Private practice, when built correctly, offers something different. Not just independence, but greater input and control over their patient's healthcare journey.
In employed models, productivity is not optional, it's contractual.
Whether measured in wRVUs or patient encounters, physicians are often expected to meet defined thresholds. These metrics are designed to optimize system performance, but they can unintentionally shift the focus away from individualized patient care. In private practice, physicians reset that equation. They decide how many patients to see in a day and at what cadence, what a “full” schedule actually looks like, and the best hours of operation that fit their patients’ needs.
This isn’t about seeing fewer patients, it’s about seeing the right number of patients, the right way and building strong relationships that ultimately lead to organic practice growth.
One of the most common frustrations we hear from employed physicians is not clinical, it’s operational.
Good ideas stall behind bureaucracy and red tape.
New technologies sit in committee.
Opportunities to improve patient care get delayed by process.

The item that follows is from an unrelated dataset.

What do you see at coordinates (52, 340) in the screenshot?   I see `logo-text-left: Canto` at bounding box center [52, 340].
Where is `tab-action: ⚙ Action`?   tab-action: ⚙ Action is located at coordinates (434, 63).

In private practice, execution looks different. Physicians can implement new technologies when they see value, not when a committee approves it; adjust workflows in real time; and invest in staff, equipment, or services that directly impact outcomes
Speed matters. Especially in a healthcare environment that is changing as rapidly as this one.

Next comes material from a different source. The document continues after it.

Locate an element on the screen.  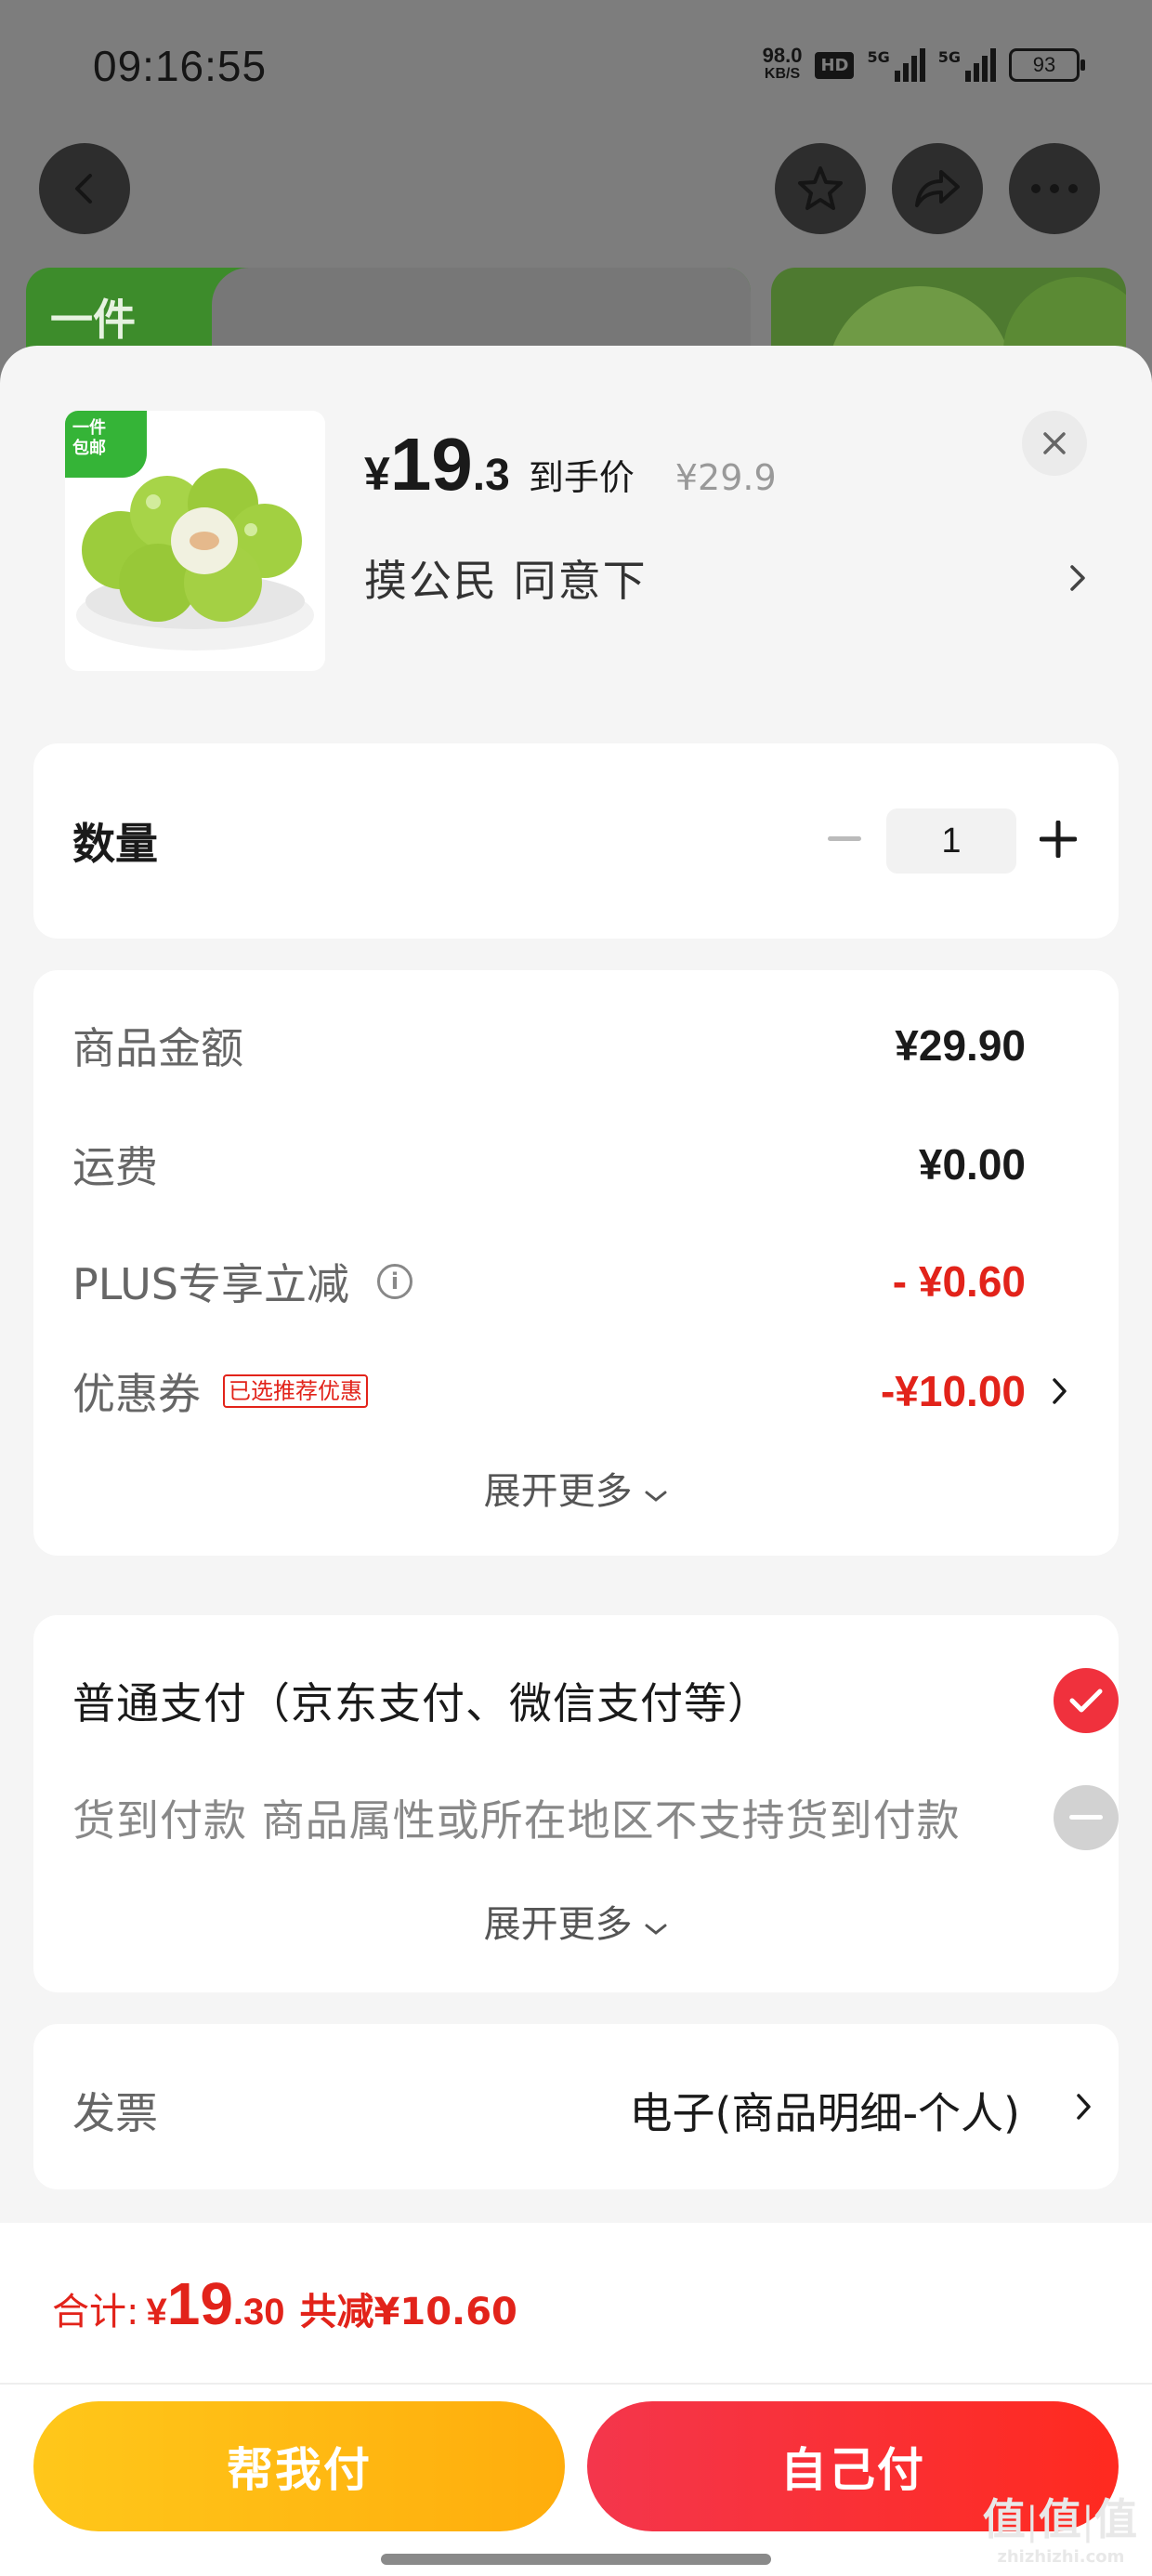
checkmark-icon is located at coordinates (1086, 1700).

Employment models are, by design, linear. Your income is tied to your output. Private practice allows physicians to think beyond that model. We’re seeing some of the most successful independent practices expand into:
Cash-pay service lines
Ancillary offerings (orthotics, DME, wellness products, cosmetics in non-plastics environments)
Subscription or membership-based care models
Creative marketing target approaches
These are not fringe ideas anymore; they are strategic levers that allow practices to reduce dependency on payer reimbursement, create new revenue streams not tied to physician time, and build enterprise value beyond the clinical encounter. This is where private practice becomes more than a job. It becomes an asset.

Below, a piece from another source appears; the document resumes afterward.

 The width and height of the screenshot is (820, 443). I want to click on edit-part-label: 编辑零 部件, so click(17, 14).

Let’s address a reality that most physicians understand, but few say out loud.
In large systems, referral patterns are not always neutral.
Even when unspoken, there is often an expectation—sometimes subtle, sometimes not—to keep care “within the system.” Private practice removes that friction allowing physicians to refer based solely on their clinical judgement, outcomes, trust in the receiving provider, and sometimes, just the “fit” of the physician/patient relationship.
The referral pattern matters; not just ethically, but for long-term patient trust and practice growth.
In a recent Insight blog, we talked about the cost of hiring the wrong person and how expanding your talent pool through remote work allows you to find the right person, not just someone to fill the seat.
The same principle applies here.
Employment models often optimize for filling capacity—more patients, more volume, more throughput.
Private practice, when done well, optimizes for fit:
The right pace
The right services
The right team
And just like hiring the wrong employee creates long-term friction inside an organization, practicing in the wrong model creates long-term friction in a physician’s career.
Private practice is not the easier path. It requires intentional structure, strong operational discipline, and the right foundations below it and support systems behind it. But when built correctly, it offers something that employment models often cannot: The ability to align how you practice medicine with how you believe it should be practiced.